Algemeen

Rekenwinst is wat anders dan werkelijke winst

Het winstpercentage waarmee een aannemer aan het rekenen gaat, is iets anders dan de winst die uiteindelijk in de uitvoering kan worden behaald.
Tussen opdrachtgever en aannemer was afgesproken dat die mocht rekenen met 2,5, later opgehoogd naar 2,65 procent winst en risico. Dat percentage is terechtgekomen in de subsidiebeschikkingen van het ministerie van Verkeer en Waterstaat aan de NS.
Ondervrager Duivesteijn van de commissie meende daaruit te kunnen opmaken dat de aannemer nooit méér winst mag maken dan het genoemde percentage. Verkeersambtenaar Olman kon bij gebrek aan kennis geen helderheid verschaffen.

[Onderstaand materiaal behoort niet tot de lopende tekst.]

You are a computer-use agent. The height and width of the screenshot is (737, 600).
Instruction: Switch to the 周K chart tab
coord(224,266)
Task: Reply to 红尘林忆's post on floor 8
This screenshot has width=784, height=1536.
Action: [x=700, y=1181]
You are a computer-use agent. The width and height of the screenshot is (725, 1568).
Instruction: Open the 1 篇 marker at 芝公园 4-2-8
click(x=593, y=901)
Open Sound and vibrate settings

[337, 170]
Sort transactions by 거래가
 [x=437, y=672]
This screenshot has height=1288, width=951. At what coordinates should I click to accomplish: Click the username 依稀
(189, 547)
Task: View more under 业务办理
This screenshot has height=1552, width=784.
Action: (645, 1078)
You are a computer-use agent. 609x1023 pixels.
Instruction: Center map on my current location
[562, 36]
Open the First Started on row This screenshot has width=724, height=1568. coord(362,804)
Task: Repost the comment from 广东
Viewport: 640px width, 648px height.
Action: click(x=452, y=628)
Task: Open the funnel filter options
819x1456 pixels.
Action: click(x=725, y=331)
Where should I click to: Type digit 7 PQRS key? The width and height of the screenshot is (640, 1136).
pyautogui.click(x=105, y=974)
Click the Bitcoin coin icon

Aanbestedingsdeskundigen echter denken dat de commissie en Olman niet begrijpen dat er een verschil is tussen de fase van prijsonderhandeling met open begroting waarin het percentage van 2,65 procent een rol speelt en de winst die de aannemer uiteindelijk maakt in de uitvoering.
Dat er zo een groot verschil zit tussen die twee percentages, kan ruwweg twee oorzaken hebben. Of de aannemer heeft in zijn ramingen ruimte gemaakt om bij de uitvoering later winst te behalen. Als dat het geval is, heeft NS zitten slapen. Of, de aannemer heeft zo goed gewerkt dat gecalculeerde risico’s – tegenvallers – niet zijn opgetreden. Dat scheelt uiteindelijk een slok op een borrel in de winst.